> **What you should do**: Images aside, return all the entries exactly.

Dataset entries
========

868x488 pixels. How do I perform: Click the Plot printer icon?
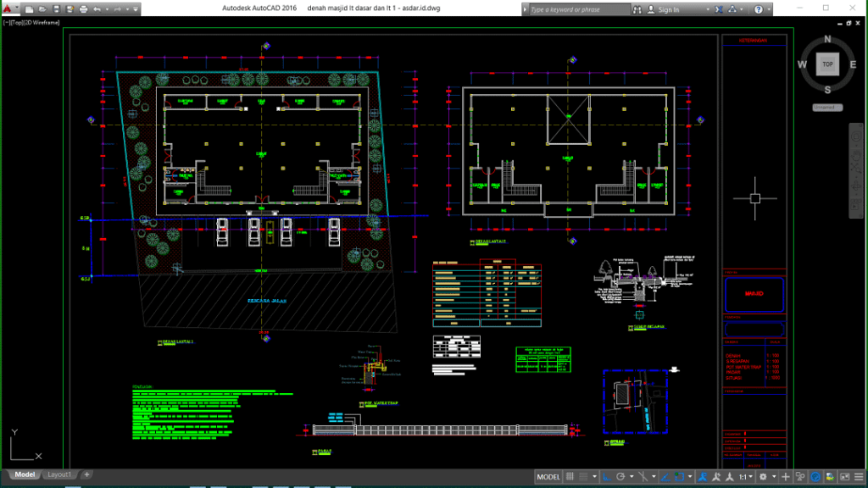(x=82, y=9)
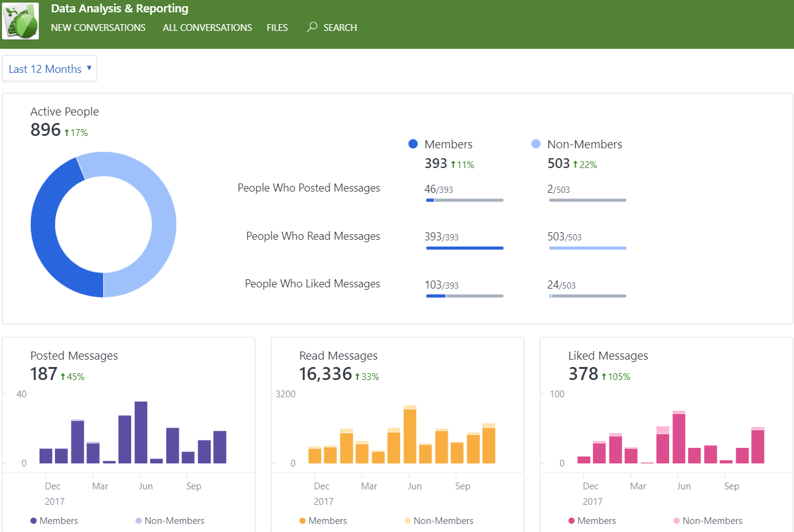This screenshot has height=532, width=794.
Task: Click the Members posted messages progress bar
Action: pyautogui.click(x=464, y=200)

========

> **Output for this exercise**:
868x488 pixels. How do I perform: Click the Plot printer icon?
(x=82, y=9)
This screenshot has height=532, width=794.
Task: Click the Members posted messages progress bar
Action: pyautogui.click(x=464, y=200)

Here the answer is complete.